Where Traditional Keyword Search Volume Comes From
For standard Google keywords, tools like Ahrefs and Semrush don’t receive raw search data directly from Google’s internal database.
Instead, they rely on a mix of:
- Google Ads Keyword Planner data
Usually range-based unless you’re spending heavily. - Clickstream data
Collected via browser extensions, ISP data partners, and anonymised panels. - SERP scraping
Observing what appears in search results and how often. - Machine-learning modelling
Used to smooth, extrapolate, and estimate demand.
That’s why even a clean number like “10,000 searches per month” is already an estimate. It’s a model, not a fact.
And that’s still the easy case.
Why AI Prompt Search Volume Is a Different Beast
When tools start showing volume for AI prompts, many people assume those numbers represent usage inside tools like ChatGPT, Claude, or Gemini.
They don’t.
They can’t — because:
- OpenAI does not release prompt usage data
- There is no “ChatGPT Keyword Planner”
- Private AI conversations are not accessible to third-party tools
No SEO tool can see what happens inside your ChatGPT session.
So what are they measuring?
What SEO Tools Are Actually Measuring
1. Google Searches
About
AI Prompts
This is the biggest source — and the most misunderstood.
When someone Googles:
“best chatgpt prompts for content writing”
That query behaves like any other Google keyword.
It:
- shows up in Keyword Planner
- appears in Ahrefs or Semrush
- gets assigned search volume
So the number reflects Google-side curiosity about prompts, not real AI usage.
In other words:
People searching for prompts, not people using prompts.
That distinction matters more than most people realise.
2. Clickstream-Based Behaviour Modelling
Some tools supplement Google data with clickstream panels.
If enough users search, click, and engage with prompt-related content, tools can model demand patterns and project volumes.
Still, this is:
- Google behaviour
- browser-observable activity
- public search intent
It is not AI-native usage.
3. Prompt-Style Query and Trend Modelling
Tools like Otterly.ai operate in a slightly different space.
They focus less on keyword volume and more on:
- AI Overviews visibility
- generative search behaviour
- domain citation frequency in AI answers
They reverse-engineer:
- prompt-style queries
- AI-triggered SERP layouts
- how often content is referenced by AI systems
But even here, they are not tracking ChatGPT prompt logs.

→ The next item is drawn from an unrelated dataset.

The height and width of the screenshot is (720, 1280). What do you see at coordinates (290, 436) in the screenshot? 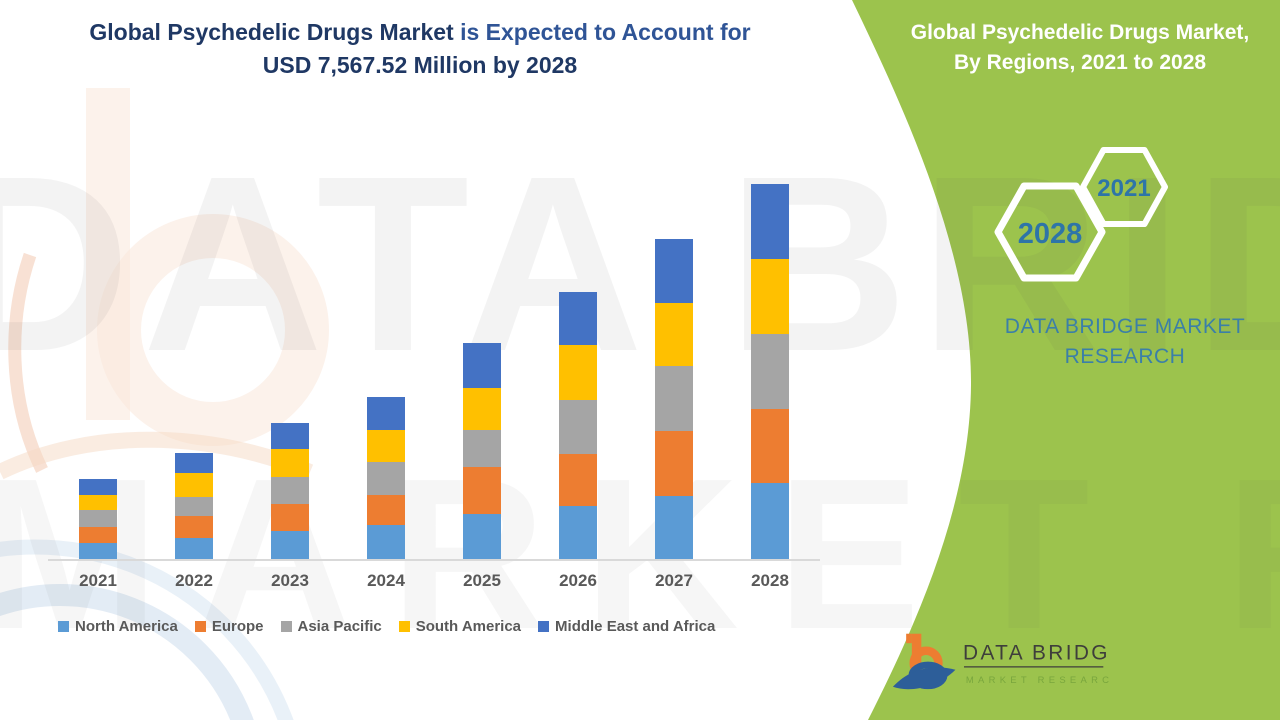
I see `bar-segment-2023-middle-east-and-africa` at bounding box center [290, 436].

They’re tracking visibility, not usage.
The Three “Volumes People Confuse”
This is where most confusion happens.
There are actually three completely different things people lump together:
- Google Search Volume
How often people search a term on Google. - AI Prompt Usage Volume
How often people type something inside ChatGPT, Claude, or Gemini. - AI Visibility Frequency
How often AI systems surface, cite, or reference your content.
SEO tools mostly measure #1.
Some AI-focused tools measure #3.
Almost nobody outside the AI companies themselves can accurately measure #2.
If a tool claims it can — be sceptical.
So How
Should
You Estimate Real AI Demand?
If you’re thinking strategically, you stop chasing precise numbers and start modelling signals.
That usually means triangulating across:
- Google Trends growth curves
- Reddit and forum discussion frequency
- Prompt marketplace activity
- AI feature release spikes
- AI Overview appearance rates
- Keyword velocity rather than raw volume
You’re not measuring demand directly.
You’re inferring it.
That’s how most meaningful SEO forecasting has always worked — AI just makes it more obvious.
Why This Matters Strategically
If you’re optimising for keywords like:
- “AI SEO agency”
- “ChatGPT SEO prompts”
- “AI prompts for SEO”
Understand what you’re really ranking for:
Google-side interest in AI, not AI-native behaviour.
The bigger opportunity is not:
ranking for prompt keywords
It’s:
being cited inside AI answers
That’s a different game, with different content structures, authority signals, and optimisation priorities.
The Uncomfortable Truth
No third-party tool has:
- direct ChatGPT prompt logs
- OpenAI internal query frequency
- Gemini or Claude usage data
Anyone claiming otherwise is selling a narrative, not data.
The good news?
You don’t need perfect numbers to win.
You just need to understand what the numbers actually represent — and optimise for the right outcome.